The question might come down to: which piece of data has a higher level of risk, your passwords or your credit card info?

Your passwords can be used without you ever knowing about it. Passwords let someone into every aspect of your life with, potentially, every secret bit of information about you that you hold. So, it is possible for someone with your password to completely take over your life without you being aware until it is too late.

Credit card use will be noticed on your next statement, or as soon as your card company posts its use. You also have several types of recourse to dispute charges and have them reversed.

One might suggest that credit cards can be used to set up new cards or other lines of credit, but the same could be said with the information provided by passwords.

Passwords are the higher risk. Credit card info has numerous mitigations in place to protect you.

So, if you trust your password manager with your passwords, there is no increased risk with trusting it with your credit cards. There is always the inherent risk of recording any of this sensitive information, but if you have already accepted that risk for your passwords, then your credit card info does not materially increase your risks.


Password managers can store any kind of secret. (Or at least short plaintext strings.) I have no idea how safe your specific password manager is.

A closed vault should be as secure as your password is. If the vault is opened on some computer, then that machine needs to be trusted. (No key loggers, hardware trojans, snooping super users, etc.)
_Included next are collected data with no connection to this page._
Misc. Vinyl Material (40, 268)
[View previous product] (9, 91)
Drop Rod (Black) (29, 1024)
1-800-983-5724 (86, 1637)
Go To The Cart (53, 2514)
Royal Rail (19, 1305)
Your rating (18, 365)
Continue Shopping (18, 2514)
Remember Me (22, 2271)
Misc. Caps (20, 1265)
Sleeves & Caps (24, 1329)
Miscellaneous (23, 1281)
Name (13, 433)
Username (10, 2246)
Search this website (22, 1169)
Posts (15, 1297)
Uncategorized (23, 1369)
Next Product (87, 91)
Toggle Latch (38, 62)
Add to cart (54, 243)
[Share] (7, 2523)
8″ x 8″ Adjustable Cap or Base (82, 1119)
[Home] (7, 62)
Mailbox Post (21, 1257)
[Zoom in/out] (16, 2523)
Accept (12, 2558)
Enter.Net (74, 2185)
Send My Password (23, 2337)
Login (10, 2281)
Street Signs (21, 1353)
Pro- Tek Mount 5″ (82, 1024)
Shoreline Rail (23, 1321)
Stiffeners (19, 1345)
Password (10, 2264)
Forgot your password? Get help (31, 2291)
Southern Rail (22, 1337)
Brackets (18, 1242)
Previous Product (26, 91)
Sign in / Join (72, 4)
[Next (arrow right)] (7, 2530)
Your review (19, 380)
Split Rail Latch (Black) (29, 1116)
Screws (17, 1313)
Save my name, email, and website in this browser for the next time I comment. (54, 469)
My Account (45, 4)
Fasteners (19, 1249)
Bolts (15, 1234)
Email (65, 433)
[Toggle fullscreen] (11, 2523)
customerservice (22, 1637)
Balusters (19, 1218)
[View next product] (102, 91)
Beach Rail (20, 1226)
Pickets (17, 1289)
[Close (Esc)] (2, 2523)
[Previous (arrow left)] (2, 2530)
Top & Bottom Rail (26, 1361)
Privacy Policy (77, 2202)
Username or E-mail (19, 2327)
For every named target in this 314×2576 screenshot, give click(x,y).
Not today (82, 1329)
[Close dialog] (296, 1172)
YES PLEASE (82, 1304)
A good password hashing algorithm allows no method of password cracking better than guess -and-check. The vault will be as difficult to decrypt without the password as it is difficult to guess your password. (That's not technically true because the encryption will likely have a maximum strength of 256 bits. However, that doesn't matter because your master password will be weaker than a 256-bit key and any more than 128-bit security is good enough.)
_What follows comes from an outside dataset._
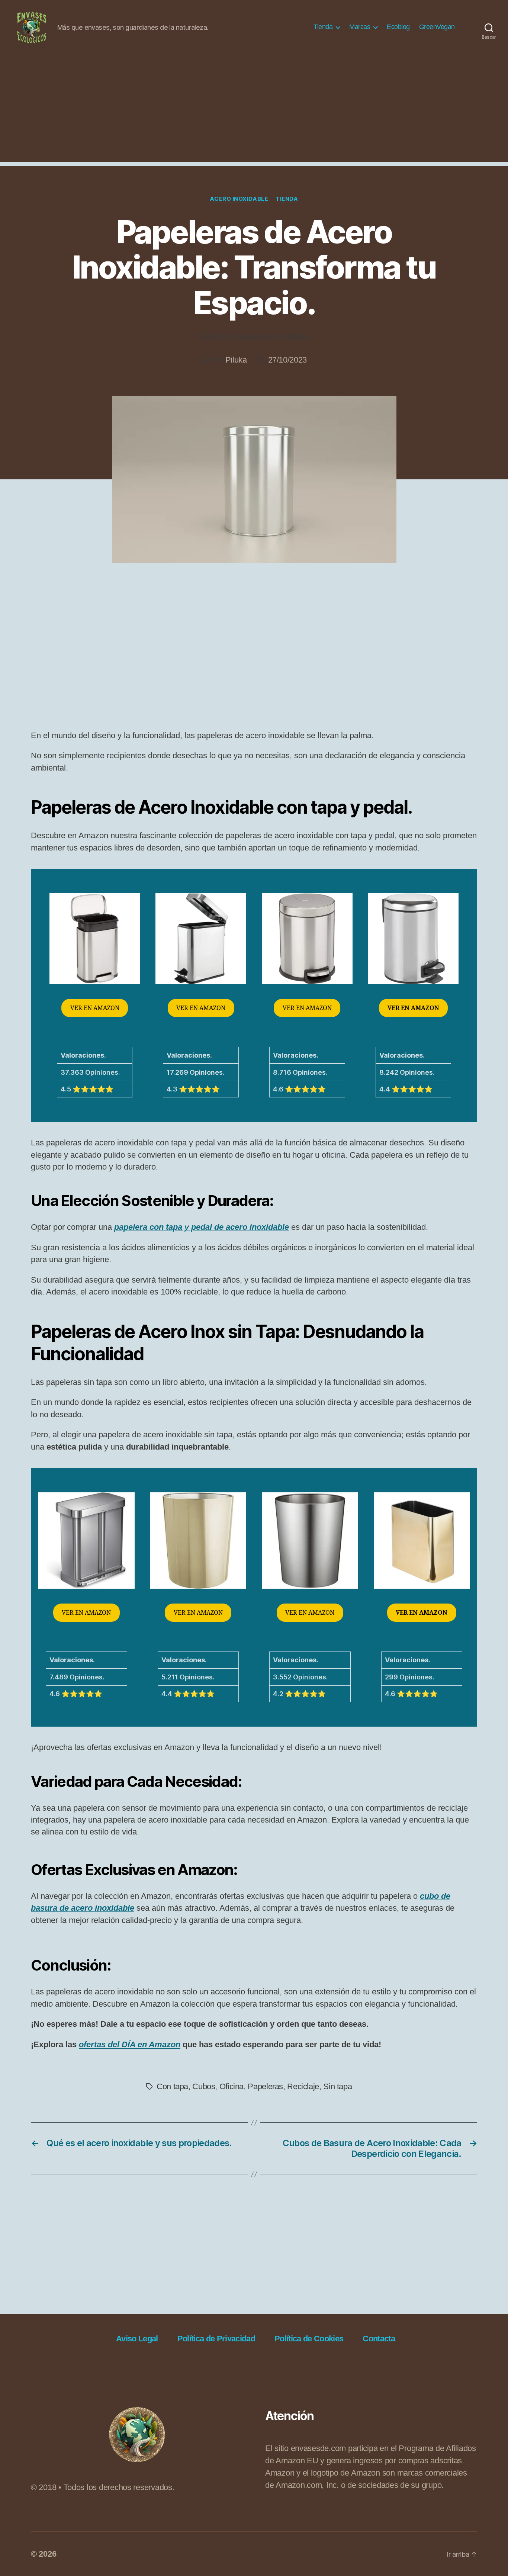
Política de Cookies (308, 2338)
If your master password is quite strong then it's probably fine, as long as the computer used and the password manager used is secure.

You could also put information in a second vault protected by a stronger master password. That vault also could be put on a well guarded thumb drive. (Which could reduce a hacker's opportunity to break open the closed vault if the thumb drive isn't plugged in when you don't need it and the drive is well guarded.)

It's not necessary to store the vault somewhere else if your password is strong enough.

Make sure the password manager software is something you trust. (Proprietary software is automatically sketchy to me.)